Renault, Alstom, Areva, EDF, Alcatel, PSA : la France en solde
par Laurent Herblay
vendredi 6 novembre 2015
Aujourd’hui, le Conseil d’Administration de Renault se réunit. On dit que pourrait être évoquée une révision des principes de l’alliance entre l’ancienne Régie et Nissan et qu’Emmanuel Macron pousserait à une fusion. Nouvel épisode dans la désolante série des abandons de nos gouvernements ?
Nos joyaux industriels en solde
Ces dernières années, de nombreuses entreprises françaises ont été rachetées par des groupes étrangers. Souvent, on parle de fusion, mais cela cache une prise de contrôle quand un des deux partenaires pèse plus que l’autre. Cela a été le cas pour Arcelor, dont la fusion avec Mittal était contestable du point de vue de la concurrence en outre. On peut aussi déplorer le rachat de Péchiney par Alcan, et certains contestent même les modalités de la constitution d’EADS, qui aurait été plus favorable aux Allemands. Mais dernièrement, les rachats se sont multipliés. General Electric a bouclé l’acquisition d’une grande partie d’Alstom, avec l’aide d’un Arnaud Montebourg dont on peut alors trouver après coup une forme de logique à ce qu’il ait tant vanté le « made in France » et non le « fabriqué en France ».
Puis, c’est l’autre moitié de l’ancien Alcatel-Alsthom, qui vient d’être gobé par Nokia, tournant définitivement la page d’une des plus belles entreprises de notre pays à la fin du 20ème siècle. Et il y a aussi des évolutions plus insidieuses, dont on peut se dire qu’elles représentent une forme de ver dans le fruit. A ce titre, la prise de participation dans le capital d’Areva par le Chinois CNNC, défendue par le gouvernement, est effarante. Qui peut penser une seconde que les intentions de ce partenaire servent la France ? Soit la Chine vise une prise de contrôle à terme, soit la facilitation de transfert technologique pour nous concurrencer. A ce titre, il est très inquiétant qu’EDF s’appuie sur un partenaire Chinois pour construire ses EPR en Grande-Bretagne. Ainsi, la Chine s’achète un apprentissage à bon compte.

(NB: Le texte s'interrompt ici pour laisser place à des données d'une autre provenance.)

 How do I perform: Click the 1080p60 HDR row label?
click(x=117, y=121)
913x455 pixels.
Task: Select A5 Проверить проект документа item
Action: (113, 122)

Les bisounours de la globalisation
Malheureusement, nos dirigeants laissent faire, même si, occasionnallement, ils mettent des limites (on peut penser à Danone ou à Nicolas Sarkozy avec Alstom, moins regardant à la question quelques années après). Comme les Britanniques, nos dirigeants ne semblent pas véritablement se soucier du devenir des grandes entreprises Françaises, que les multinationales semblent pouvoir venir acheter à leur guise. On peut penser au cas scandaleux de PSA, l’Etat ayant laissé entrer une entreprise Chinoise (encore une fois) au capital de l’entreprise, en même temps que lui, à un moment particulièrement intéressant. On peut donc craindre que la réaction aux développements actuellement en cours chez Renault ne soit pas à la hauteur des enjeux. En effet, Renault est historiquement l’acteur dominant de l’alliance.
Cela a une raison : c’est l’entreprise Française qui a sauvé l’entreprise Japonaise. Mais à date, la seconde est devenue plus forte que la première et ses dirigeants ne gouttent guère l’influence de l’Etat, accrue par un changement législatif donnant une prime aux actionnaires historiques. Malheureusement, aujourd’hui, une fusion reviendrait à une prise de contrôle de Renault par Nissan. Cela est d’autant moins acceptable que le moment est défavorable à notre Régie, qui commence à profiter du retournement tardif du marché européen et surtout d’une offensive produit réussie qui devrait considérablement la renforcer en 2016 et en 2017, avec le renouvellement de toute son offre haut de gamme et le lancement du Kadjar après celui du Captur. Un tel timing serait extrêmement défavorable aux intérêts de la France.
Heureusement, certains symboles semblent encore freiner nos dirigeants dans l’adoption du comportement britannique, totalement indifférent au destin des entreprises nationales. Mais sur le fond, il ne s’agit que d’un rythme un peu plus lent, tellement nous avons déjà laissé filer des pans entiers de notre industrie.